When we say the elements of a drum set, we mean the following:
- Bass drum
- Low tom
- Snare drum
- Tom drums
- Hi hat
Rock and Punk
Rock and punk are two genres that call for energetic drumming. Drummers not only keep time, but they can also add in “fills” in between the main rhythms. Generally, punk is often faster and more aggressive than rock.
Key pieces in a rock or punk drum set include a bass drum, a low tom, a snare drum, one or two other toms, one or two cymbals and a hi hat.
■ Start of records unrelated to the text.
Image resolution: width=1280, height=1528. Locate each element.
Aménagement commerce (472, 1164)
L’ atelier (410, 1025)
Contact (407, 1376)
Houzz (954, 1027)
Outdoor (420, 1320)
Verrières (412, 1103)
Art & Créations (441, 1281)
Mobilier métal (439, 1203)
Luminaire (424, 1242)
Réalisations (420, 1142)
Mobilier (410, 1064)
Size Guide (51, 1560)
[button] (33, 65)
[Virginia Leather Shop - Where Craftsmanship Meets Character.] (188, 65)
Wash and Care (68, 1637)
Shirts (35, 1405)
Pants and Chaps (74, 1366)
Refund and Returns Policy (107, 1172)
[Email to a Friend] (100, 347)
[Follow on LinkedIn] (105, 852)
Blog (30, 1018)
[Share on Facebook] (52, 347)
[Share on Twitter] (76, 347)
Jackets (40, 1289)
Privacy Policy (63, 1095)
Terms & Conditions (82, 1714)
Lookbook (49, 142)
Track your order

Of course, the most adventurous of rock drummers might even add a dozen toms, a second bass drum and a variety of cymbals, while punk drummers would opt for simplicity instead, which fits the image of this genre.
Funk and R&B
Funk and R&B are the most laid-back genres in terms of drumming and also require great restraint on the part of the drummer. The drummer sets the tempo for these genres as well, but the style of playing is more relaxed, thereby creating what’s called a “groove” or “pocket.” For musicians used to rock music, it may be difficult to adjust to simple and relaxed percussion.
For funk and R&B, the drum set will resemble that of rock music. So it’ll include a bass drum, low tom, snare drum, one or two toms, one or two cymbals and a hi hat.
Jazz is truly a legendary genre. Jazz drummers frequently play with the rhythm, using syncopated beats played off-beat. It’s the most complex playing style, and it entails the maximum of discipline to know when to play difficult rhythms and when to just step back and set the tempo. Like rock, jazz has evolved immensely over time, and there are several subgenres, such as Bebop, cool jazz, Dixieland, acid jazz and jazz fusion.
If jazz percussion is the most complex, the required drum set, on the other hand, is the simplest, at least in terms of traditional and pure jazz. A classic jazz drum set comprises a bass drum, snare drum, low tom, a cymbal and a hi hat. Of course, jazz offers enormous freedom; this means that among its subgenres, you’ll find various elements of rock, thereby resulting in more complex drum sets as well as ones that include several toms and cymbals.